Could you print every entry below exactly as given?
┄┄┄┄┄┄┄┄┄┄
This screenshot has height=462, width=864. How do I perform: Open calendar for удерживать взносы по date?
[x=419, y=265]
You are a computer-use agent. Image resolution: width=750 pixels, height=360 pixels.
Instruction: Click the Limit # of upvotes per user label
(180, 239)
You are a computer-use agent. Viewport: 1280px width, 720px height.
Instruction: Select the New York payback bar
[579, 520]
┄┄┄┄┄┄┄┄┄┄
**RESPONSE AREA:**
This screenshot has height=462, width=864. How do I perform: Open calendar for удерживать взносы по date?
[x=419, y=265]
You are a computer-use agent. Image resolution: width=750 pixels, height=360 pixels.
Instruction: Click the Limit # of upvotes per user label
(180, 239)
You are a computer-use agent. Viewport: 1280px width, 720px height.
Instruction: Select the New York payback bar
[579, 520]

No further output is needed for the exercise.